You are on page 1of 12

FILSAFAT HUKUM

Disusun oleh :

Nama : Tri Kurnianto

06/200527/EHK/00501

FAKULTAS HUKUM

UNIVERSITAS GADJAH MADA YOGYAKARTA

1
BAB I

PENDAHULUAN

A. Pengertian Filsafat, Pembidangannya dan Letak Filsafat Hukum

Berfilsafat adalah berfikir radikal, radic artinya akar, sehingga berfikir radikal artinya

sampai ke akar suatu masalah, mendalam sampai akar-akarnya, bahkan melewati batas-batas

fisik yang ada, memasuki medan pengembaraan di luar sesuatu yang fisik.

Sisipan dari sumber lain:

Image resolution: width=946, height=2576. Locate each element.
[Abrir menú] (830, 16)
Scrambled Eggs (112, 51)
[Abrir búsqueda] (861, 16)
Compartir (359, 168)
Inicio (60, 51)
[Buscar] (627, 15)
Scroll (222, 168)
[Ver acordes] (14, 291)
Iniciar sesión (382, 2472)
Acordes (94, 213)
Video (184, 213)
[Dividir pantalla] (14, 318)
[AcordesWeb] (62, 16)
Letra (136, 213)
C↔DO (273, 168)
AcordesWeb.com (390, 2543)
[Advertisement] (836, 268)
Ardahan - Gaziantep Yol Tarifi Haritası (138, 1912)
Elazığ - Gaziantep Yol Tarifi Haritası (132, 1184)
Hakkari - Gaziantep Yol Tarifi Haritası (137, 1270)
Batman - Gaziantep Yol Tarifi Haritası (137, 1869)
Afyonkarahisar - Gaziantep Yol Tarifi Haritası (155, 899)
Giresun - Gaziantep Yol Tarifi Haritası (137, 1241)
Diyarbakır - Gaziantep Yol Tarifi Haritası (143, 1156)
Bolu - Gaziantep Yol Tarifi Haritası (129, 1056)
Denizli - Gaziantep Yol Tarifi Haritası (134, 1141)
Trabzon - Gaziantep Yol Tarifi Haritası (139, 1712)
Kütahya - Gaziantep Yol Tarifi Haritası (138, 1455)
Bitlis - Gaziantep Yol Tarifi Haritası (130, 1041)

Filsafat atau disebut juga ilmu filsafat, mempunyai beberapa cabang ilmu utama.

Cabang ilmu utama dari filsafat adalah ontologi, epistimologi, tentang nilai (aksiologi),

danmoral (etika).

Obyek Bahasan Filsafat

Filsafat mempunyai obyek bahasan yang sangat luas, meliputi semua hal yang dapat

dijangkau oleh pikiran manusia, dan berusaha memaknai dunia dalam hal makna. Sedangkan

ilmu hukum memiliki ruang lingkup yang terbatas, karena hanya mempelajari tentang norma

atau aturan (hukum). Banyaknya persoalan-persoalan yang berkenaan dengan hukum telah

membangkitkan beberapa pertanyaan-pertanyaan lebih lanjut yang sangat memerlukan

jawaban mendasar. Permasalahan-permasalahan mendasar tersebut yang tidak dapat dijawab

oleh ilmu hukum menjadi obyek bahasan ilmu filsafat.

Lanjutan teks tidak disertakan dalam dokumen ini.